Relacja z miejsca, w którym nic się nie dzieje
Richard Linklater, znany z takich filmów jak „Przed wschodem słońca”, „Po zachodzie słońca” i „Przed północą”, poszedł krok dalej i zrealizował obraz – Od sześciolatka do osiemnastolatka czyli Chłopięctwo - „Boyhood”. Żeby oddać możliwie prawdziwie i wiernie przemianę dzieciaka w chłopaka postanowił kręcić przez 12 lat. Pomysł z pewnością oryginalny na poziomie jednego filmu ale nieco mniej na tle wieloletnich seriali, w których dziecięcy aktorzy zdążyli nie tylko dorosnąć ale nawet się zestarzeć. Może nawet przekonałby mnie ten powiem prawdy i realizmu, gdyby film wykraczał scenariuszowo poza sprawy znane i ograne przez wszelakie filmy obyczajowe i dramatyczne. W „Boyhoodzie”, pomimo łez Patricii Arquette za odchodzącym do colleage’u synu, dramatów widz zbyt wiele nie uświadczy. Są rodzice (Arquette, Hawke), który nie są razem, ale jakoś się dogadują dla dobra dzieci, jest sztywny i ponury ojczym, są typowi koledzy i koleżanki czasu dorastania.
„Boyhood” jest dobrze zrealizowaną, przez niektórych aktorów nieźle zagraną, poprawnie polityczną telenowelą. Umiarkowanie dramatyczną, obyczajowo mieszcząca się w normach tego, co oglądając amerykańskie filmy i seriale wiemy o Ameryce. Bohater snującej się niemal 3 godziny opowieści nie jest zbyt interesujący (programowo normalny) a z czasem staje się irytujący, jak każdy buntujący się nastolatek (nieco ciekawsza jest siostra).

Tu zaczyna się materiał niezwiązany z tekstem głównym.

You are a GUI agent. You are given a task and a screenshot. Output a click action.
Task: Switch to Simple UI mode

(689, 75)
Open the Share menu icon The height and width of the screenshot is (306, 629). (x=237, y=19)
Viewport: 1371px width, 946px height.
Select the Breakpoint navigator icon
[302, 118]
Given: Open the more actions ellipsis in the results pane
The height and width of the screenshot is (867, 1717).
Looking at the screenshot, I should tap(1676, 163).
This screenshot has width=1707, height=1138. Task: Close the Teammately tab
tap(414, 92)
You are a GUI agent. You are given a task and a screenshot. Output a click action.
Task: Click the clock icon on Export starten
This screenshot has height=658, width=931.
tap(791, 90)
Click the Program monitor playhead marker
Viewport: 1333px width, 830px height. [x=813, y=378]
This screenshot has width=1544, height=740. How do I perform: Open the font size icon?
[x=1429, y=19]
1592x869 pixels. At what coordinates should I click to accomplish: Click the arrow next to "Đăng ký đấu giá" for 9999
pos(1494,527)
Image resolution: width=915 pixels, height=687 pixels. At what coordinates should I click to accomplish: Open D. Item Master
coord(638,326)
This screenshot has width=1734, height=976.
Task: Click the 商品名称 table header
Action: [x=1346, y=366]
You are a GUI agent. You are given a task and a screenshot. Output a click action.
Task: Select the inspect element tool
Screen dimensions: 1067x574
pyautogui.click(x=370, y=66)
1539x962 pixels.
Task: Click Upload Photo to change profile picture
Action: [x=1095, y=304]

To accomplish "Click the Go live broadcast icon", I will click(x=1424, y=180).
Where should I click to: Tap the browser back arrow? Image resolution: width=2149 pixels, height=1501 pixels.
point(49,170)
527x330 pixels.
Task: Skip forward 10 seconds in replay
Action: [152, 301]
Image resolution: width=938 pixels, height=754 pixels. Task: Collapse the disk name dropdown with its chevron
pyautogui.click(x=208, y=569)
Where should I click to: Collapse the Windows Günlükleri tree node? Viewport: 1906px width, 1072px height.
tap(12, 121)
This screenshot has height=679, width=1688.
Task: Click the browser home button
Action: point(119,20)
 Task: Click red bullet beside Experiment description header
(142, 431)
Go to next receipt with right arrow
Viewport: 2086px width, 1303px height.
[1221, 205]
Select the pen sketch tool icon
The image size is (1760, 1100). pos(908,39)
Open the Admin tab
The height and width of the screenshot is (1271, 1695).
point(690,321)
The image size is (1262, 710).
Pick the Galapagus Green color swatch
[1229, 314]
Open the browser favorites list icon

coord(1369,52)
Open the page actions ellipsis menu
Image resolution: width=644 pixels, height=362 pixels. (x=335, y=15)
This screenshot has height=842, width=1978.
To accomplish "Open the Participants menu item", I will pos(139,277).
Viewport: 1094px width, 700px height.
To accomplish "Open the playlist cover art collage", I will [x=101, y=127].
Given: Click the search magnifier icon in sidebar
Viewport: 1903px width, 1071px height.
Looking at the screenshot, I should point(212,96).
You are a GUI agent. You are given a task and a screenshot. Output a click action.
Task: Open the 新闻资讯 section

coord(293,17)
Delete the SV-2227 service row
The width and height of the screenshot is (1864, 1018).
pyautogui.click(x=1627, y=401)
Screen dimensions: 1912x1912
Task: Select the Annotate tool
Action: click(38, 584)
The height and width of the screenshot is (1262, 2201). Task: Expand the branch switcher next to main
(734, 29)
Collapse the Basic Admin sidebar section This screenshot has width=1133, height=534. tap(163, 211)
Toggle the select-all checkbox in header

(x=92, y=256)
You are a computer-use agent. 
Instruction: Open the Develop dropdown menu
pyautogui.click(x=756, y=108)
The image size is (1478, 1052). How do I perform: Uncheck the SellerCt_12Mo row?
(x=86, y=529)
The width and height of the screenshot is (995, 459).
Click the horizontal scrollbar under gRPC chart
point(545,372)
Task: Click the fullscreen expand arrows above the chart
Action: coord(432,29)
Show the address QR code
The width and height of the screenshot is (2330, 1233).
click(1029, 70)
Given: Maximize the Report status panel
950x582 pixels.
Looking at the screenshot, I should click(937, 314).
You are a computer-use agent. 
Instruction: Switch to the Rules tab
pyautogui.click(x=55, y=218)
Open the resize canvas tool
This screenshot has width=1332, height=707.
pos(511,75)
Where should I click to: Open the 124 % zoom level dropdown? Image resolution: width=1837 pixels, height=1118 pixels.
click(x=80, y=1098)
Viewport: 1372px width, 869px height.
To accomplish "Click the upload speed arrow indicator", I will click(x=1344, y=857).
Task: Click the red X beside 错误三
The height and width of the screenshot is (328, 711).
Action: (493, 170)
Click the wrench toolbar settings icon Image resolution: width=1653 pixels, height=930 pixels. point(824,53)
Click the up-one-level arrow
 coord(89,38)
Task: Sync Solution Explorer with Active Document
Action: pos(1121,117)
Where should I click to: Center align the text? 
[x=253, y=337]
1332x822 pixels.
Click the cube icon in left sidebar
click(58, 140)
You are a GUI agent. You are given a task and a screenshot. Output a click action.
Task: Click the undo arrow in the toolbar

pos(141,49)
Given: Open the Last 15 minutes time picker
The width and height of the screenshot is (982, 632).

Widz otrzymuje na koniec garść życiowych mądrości, które są jak przepowiednia pogody od bacy – „będzie padać albo nie będzie padać”. Garść poprawności politycznej - awans emigranta - pracownika fizycznego na kierownika restauracji i agitacja dzieci na rzecz Obamy (nieprzyjemna postać miłośnika Republikanów określa jasno polityczne poglądy reżysera). Zabrakło historii, która wzruszy, zaskoczy, da coś do myślenia a pozostała nostalgia, że przed kryzysem było fajnie a teraz już niekoniecznie.